DESCRIPTION OF THE TASK ▸ Every entry must be echoed exactly.

= = = = =

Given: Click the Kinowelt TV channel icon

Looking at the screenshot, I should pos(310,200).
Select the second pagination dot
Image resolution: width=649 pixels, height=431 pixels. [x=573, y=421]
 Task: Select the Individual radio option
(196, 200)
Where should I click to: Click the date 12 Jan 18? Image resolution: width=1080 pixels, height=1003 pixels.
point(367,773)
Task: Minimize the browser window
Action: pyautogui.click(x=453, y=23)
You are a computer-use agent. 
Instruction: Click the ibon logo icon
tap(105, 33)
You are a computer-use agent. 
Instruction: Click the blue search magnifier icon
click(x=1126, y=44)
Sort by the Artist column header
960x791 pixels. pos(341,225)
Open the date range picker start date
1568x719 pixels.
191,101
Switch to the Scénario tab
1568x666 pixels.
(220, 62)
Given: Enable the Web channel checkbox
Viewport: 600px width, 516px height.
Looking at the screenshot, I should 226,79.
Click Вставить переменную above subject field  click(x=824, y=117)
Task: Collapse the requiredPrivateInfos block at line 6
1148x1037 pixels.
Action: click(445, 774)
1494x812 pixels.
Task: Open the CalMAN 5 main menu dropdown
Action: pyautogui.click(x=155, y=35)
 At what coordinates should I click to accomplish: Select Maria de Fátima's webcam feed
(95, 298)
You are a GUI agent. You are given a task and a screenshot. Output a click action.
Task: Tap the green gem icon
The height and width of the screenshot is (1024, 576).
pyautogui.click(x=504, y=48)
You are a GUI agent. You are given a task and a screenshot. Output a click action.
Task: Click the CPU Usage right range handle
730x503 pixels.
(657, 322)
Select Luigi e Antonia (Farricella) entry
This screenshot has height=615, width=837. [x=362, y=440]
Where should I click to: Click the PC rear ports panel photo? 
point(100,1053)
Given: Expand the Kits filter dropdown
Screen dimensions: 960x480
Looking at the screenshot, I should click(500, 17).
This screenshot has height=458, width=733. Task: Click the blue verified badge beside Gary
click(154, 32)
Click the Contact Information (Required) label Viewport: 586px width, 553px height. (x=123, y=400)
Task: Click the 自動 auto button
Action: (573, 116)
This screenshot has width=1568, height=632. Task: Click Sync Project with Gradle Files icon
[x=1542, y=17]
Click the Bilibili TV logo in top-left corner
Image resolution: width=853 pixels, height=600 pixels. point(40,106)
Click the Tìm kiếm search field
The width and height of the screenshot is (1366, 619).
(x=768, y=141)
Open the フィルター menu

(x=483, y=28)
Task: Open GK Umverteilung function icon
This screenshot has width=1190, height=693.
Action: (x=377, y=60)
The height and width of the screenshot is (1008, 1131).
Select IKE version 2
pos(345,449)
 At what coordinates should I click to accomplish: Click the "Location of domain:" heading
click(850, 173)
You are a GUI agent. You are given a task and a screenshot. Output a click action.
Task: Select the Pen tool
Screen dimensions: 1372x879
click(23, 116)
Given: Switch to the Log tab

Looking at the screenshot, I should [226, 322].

= = = = =

WORKED SOLUTION ▸
Given: Click the Kinowelt TV channel icon

Looking at the screenshot, I should pos(310,200).
Select the second pagination dot
Image resolution: width=649 pixels, height=431 pixels. [x=573, y=421]
 Task: Select the Individual radio option
(196, 200)
Where should I click to: Click the date 12 Jan 18? Image resolution: width=1080 pixels, height=1003 pixels.
point(367,773)
Task: Minimize the browser window
Action: pyautogui.click(x=453, y=23)
You are a computer-use agent. 
Instruction: Click the ibon logo icon
tap(105, 33)
You are a computer-use agent. 
Instruction: Click the blue search magnifier icon
click(x=1126, y=44)
Sort by the Artist column header
960x791 pixels. pos(341,225)
Open the date range picker start date
1568x719 pixels.
191,101
Switch to the Scénario tab
1568x666 pixels.
(220, 62)
Given: Enable the Web channel checkbox
Viewport: 600px width, 516px height.
Looking at the screenshot, I should 226,79.
Click Вставить переменную above subject field  click(x=824, y=117)
Task: Collapse the requiredPrivateInfos block at line 6
1148x1037 pixels.
Action: click(445, 774)
1494x812 pixels.
Task: Open the CalMAN 5 main menu dropdown
Action: pyautogui.click(x=155, y=35)
 At what coordinates should I click to accomplish: Select Maria de Fátima's webcam feed
(95, 298)
You are a GUI agent. You are given a task and a screenshot. Output a click action.
Task: Tap the green gem icon
The height and width of the screenshot is (1024, 576).
pyautogui.click(x=504, y=48)
You are a GUI agent. You are given a task and a screenshot. Output a click action.
Task: Click the CPU Usage right range handle
730x503 pixels.
(657, 322)
Select Luigi e Antonia (Farricella) entry
This screenshot has height=615, width=837. [x=362, y=440]
Where should I click to: Click the PC rear ports panel photo? 
point(100,1053)
Given: Expand the Kits filter dropdown
Screen dimensions: 960x480
Looking at the screenshot, I should click(500, 17).
This screenshot has height=458, width=733. Task: Click the blue verified badge beside Gary
click(154, 32)
Click the Contact Information (Required) label Viewport: 586px width, 553px height. (x=123, y=400)
Task: Click the 自動 auto button
Action: (573, 116)
This screenshot has width=1568, height=632. Task: Click Sync Project with Gradle Files icon
[x=1542, y=17]
Click the Bilibili TV logo in top-left corner
Image resolution: width=853 pixels, height=600 pixels. point(40,106)
Click the Tìm kiếm search field
The width and height of the screenshot is (1366, 619).
(x=768, y=141)
Open the フィルター menu

(x=483, y=28)
Task: Open GK Umverteilung function icon
This screenshot has width=1190, height=693.
Action: (x=377, y=60)
The height and width of the screenshot is (1008, 1131).
Select IKE version 2
pos(345,449)
 At what coordinates should I click to accomplish: Click the "Location of domain:" heading
click(850, 173)
You are a GUI agent. You are given a task and a screenshot. Output a click action.
Task: Select the Pen tool
Screen dimensions: 1372x879
click(23, 116)
Given: Switch to the Log tab

Looking at the screenshot, I should [226, 322].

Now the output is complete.